Familial aggregation of chronic lymphocytic leukemia (CLL) has been observed more frequently than familial aggregation of any other type of oncohematologic disorder. The presence of cells with a CLL-like immunophenotype (CLL-like cells) was recently documented in 13.5% healthy first-degree relatives of CLL patients. We present a family with CLL in which 2 brothers, a sister and their mother were affected.
As far as we have been able to sort it out, it appears that there is a strong genetic predisposition to CLL, a susceptibility that may make one more vulnerable to full blown CLL down the road. There are two parts to the puzzle, not every one who has inherited the genetic instability and therefore susceptibility will progress to clinically measurable CLL with symptoms and the whole nine yards. In other words, initiation of CLL may have to do with genetics, but proliferation of the few scarce CLL type cells into full blown disease is a different matter. This is an important difference, one that has big implications for those us worried about our children and grand children, and we will discuss it some more further down.
By now you are aware of the importance of knowing the exact chromosomal aberration that is responsible for your CLL. If you are new to this site and do not know what I am talking about, perhaps you should go to our section on prognostics, bring yourself up to speed. Interphase FISH has become one of the most important tests to classify CLL patients into different risk categories. 13q, trisomy 12, 11q and 17p are the four common aberrations, 6q is a little less common aberration in CLL patients. When Goldin et al looked at 94 people in 18 families, they found that a surprising number of them had instabilities associated with 6q, 13q, 12 and 17p regions, the same regions where CLL patients develop chromosomal deletions and mutations. Surprisingly enough, 11q deletion (deletion of the important ATM gene) did not figure in this list. It appears at this point in time that ATM mutations are rare in familial CLL, this seems to be one genetic defect that does not seem to be involved in inherited predisposition to CLL.
Br J Haematol. 2003 Jun;121(6):866-73.
A genome scan of 18 families with chronic lymphocytic leukaemia.
Goldin LR, Ishibe N, Sgambati M, Marti GE, Fontaine L, Lee MP, Kelley JM, Scherpbier T, Buetow KH, Caporaso NE.

____

*EXERCISE REQUIREMENTS:*
**1)** Decide whether each statement agrees with the text on familial CLL: (a) 11q deletion was among the regions where Goldin et al found instabilities, (b) CLL-like cells were documented in 13.5% of healthy first-degree relatives of CLL patients, (c) Goldin et al studied 94 people in 18 families. Answer yes or no for each, and quote the deciding words of the text.
**2)** Rewrite the part of the text on familial CLL starting with "Br J Haematol." and going on through "KH, Caporaso NE.", with "leukaemia" updated to "leukemia".
The rows are not needed for any of this work.

____

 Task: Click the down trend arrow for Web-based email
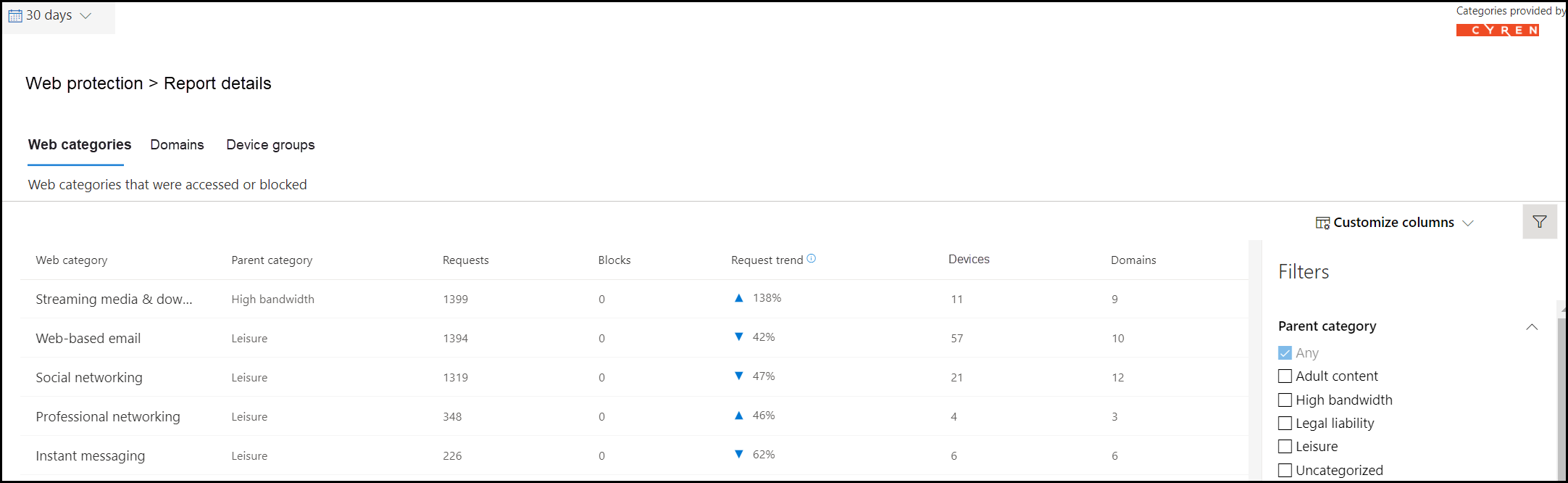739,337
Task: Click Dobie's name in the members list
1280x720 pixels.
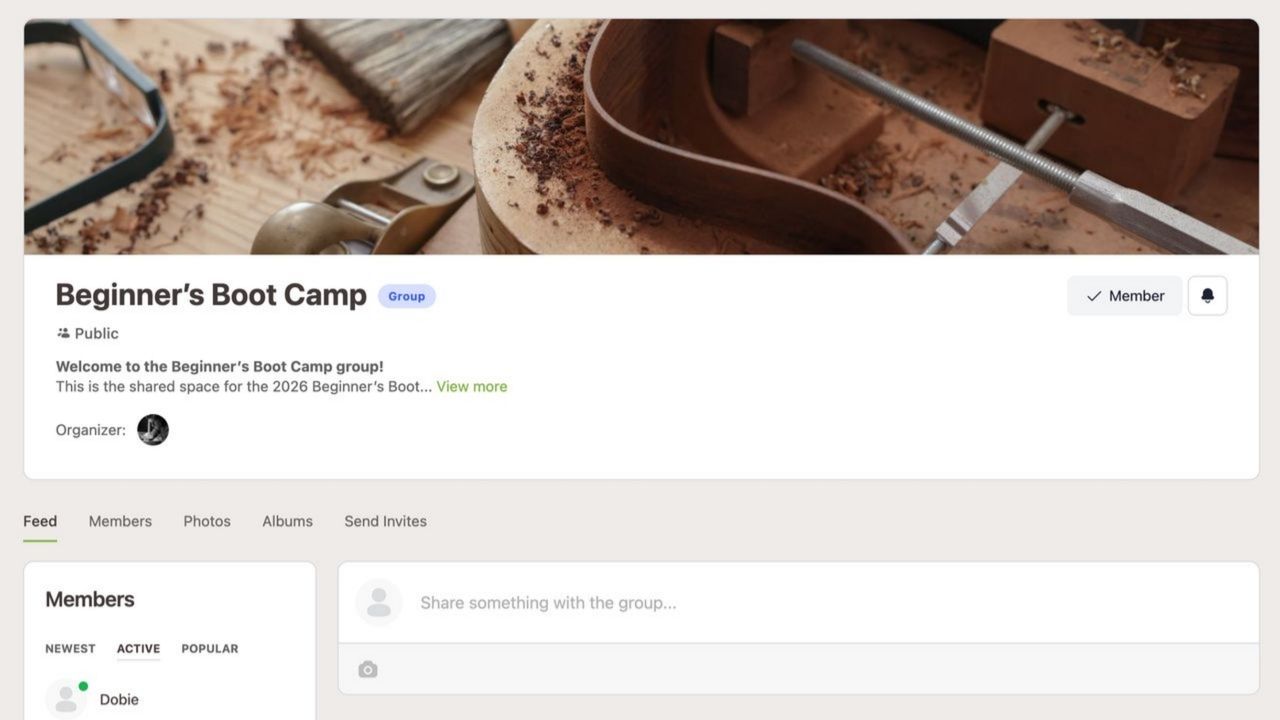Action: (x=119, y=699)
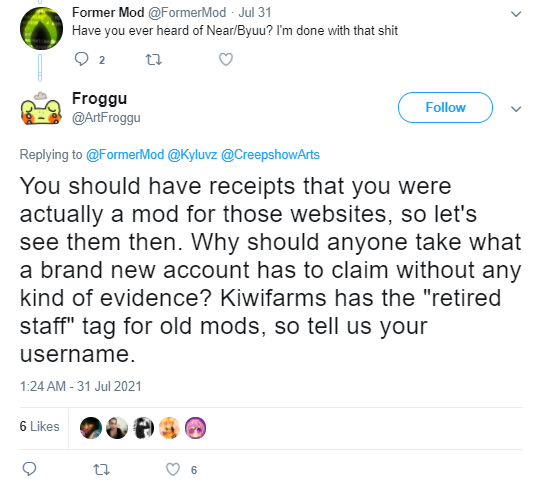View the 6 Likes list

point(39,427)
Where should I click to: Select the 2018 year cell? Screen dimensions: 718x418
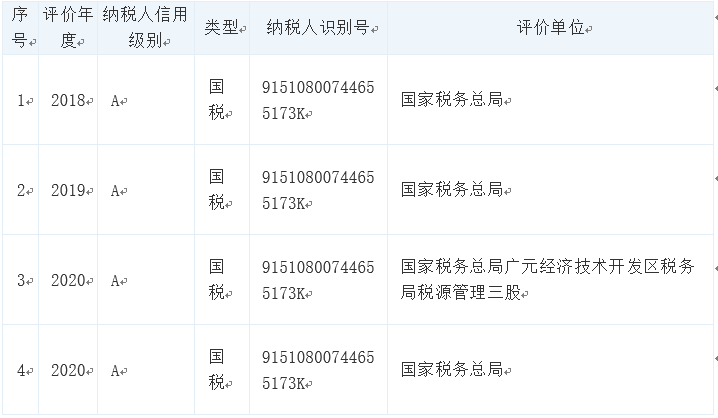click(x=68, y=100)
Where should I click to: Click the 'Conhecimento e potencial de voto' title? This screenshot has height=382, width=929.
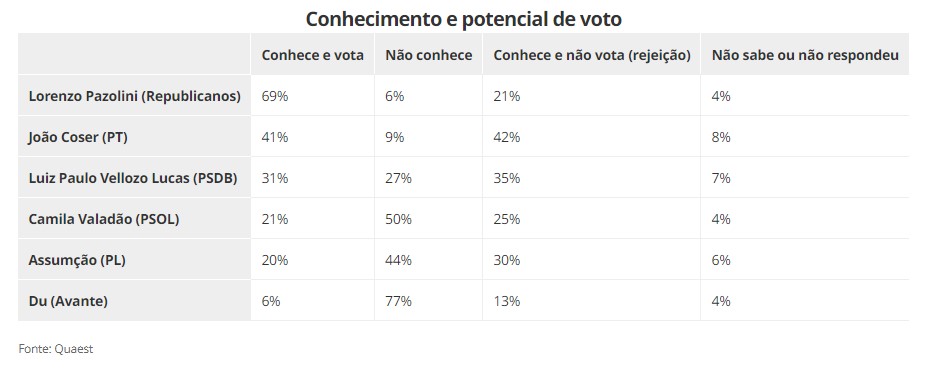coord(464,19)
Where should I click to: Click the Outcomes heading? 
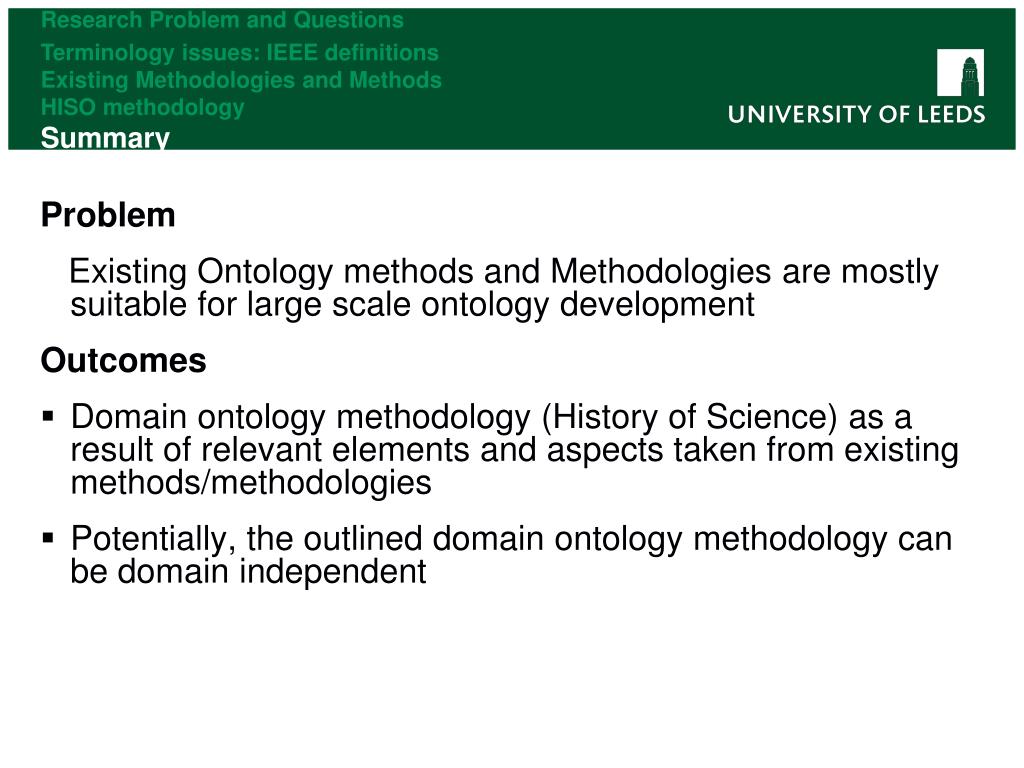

____

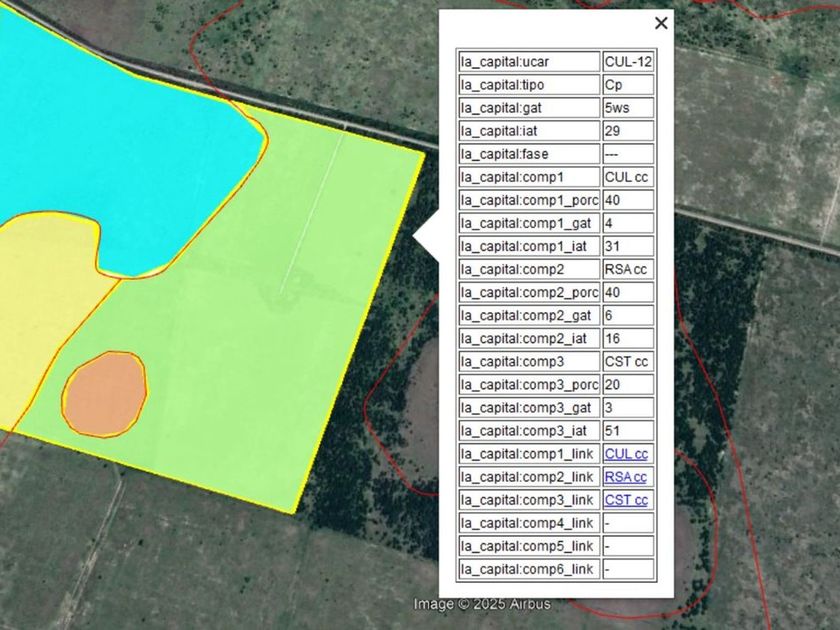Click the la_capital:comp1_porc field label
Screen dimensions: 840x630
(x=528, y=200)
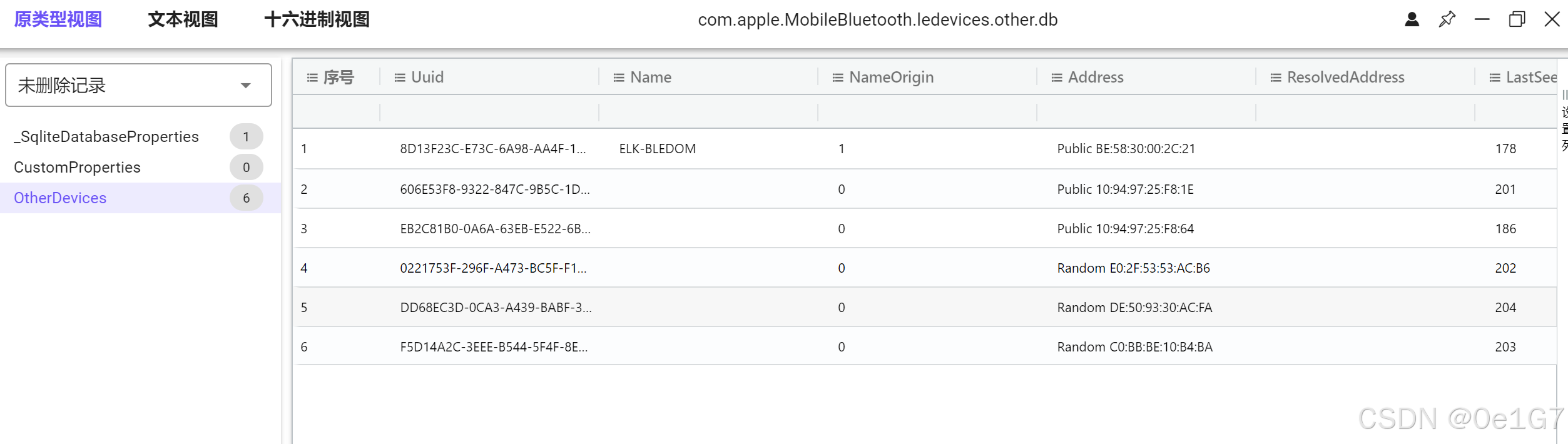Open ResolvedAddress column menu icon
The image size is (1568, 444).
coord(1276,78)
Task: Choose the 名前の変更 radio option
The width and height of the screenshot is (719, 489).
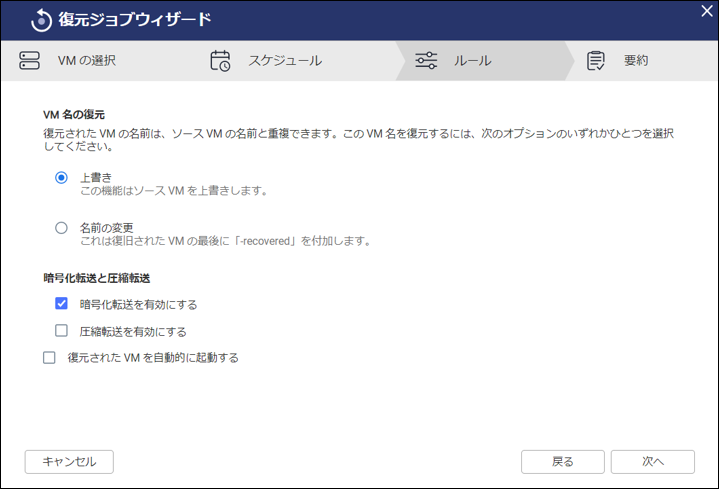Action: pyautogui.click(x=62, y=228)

____

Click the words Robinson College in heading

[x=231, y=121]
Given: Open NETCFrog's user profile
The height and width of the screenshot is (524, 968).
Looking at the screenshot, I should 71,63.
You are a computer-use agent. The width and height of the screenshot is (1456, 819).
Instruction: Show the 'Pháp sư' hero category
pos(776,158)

____

*LIST OF ANSWERS:*
**1)**
(a) No: "Surprisingly enough, 11q deletion (deletion of the important ATM gene) did not figure in this list."
(b) Yes: "The presence of cells with a CLL-like immunophenotype (CLL-like cells) was recently documented in 13.5% healthy first-degree relatives of CLL patients."
(c) Yes: "When Goldin et al looked at 94 people in 18 families"

**2)**
Br J Haematol. 2003 Jun;121(6):866-73.
A genome scan of 18 families with chronic lymphocytic leukemia.
Goldin LR, Ishibe N, Sgambati M, Marti GE, Fontaine L, Lee MP, Kelley JM, Scherpbier T, Buetow KH, Caporaso NE.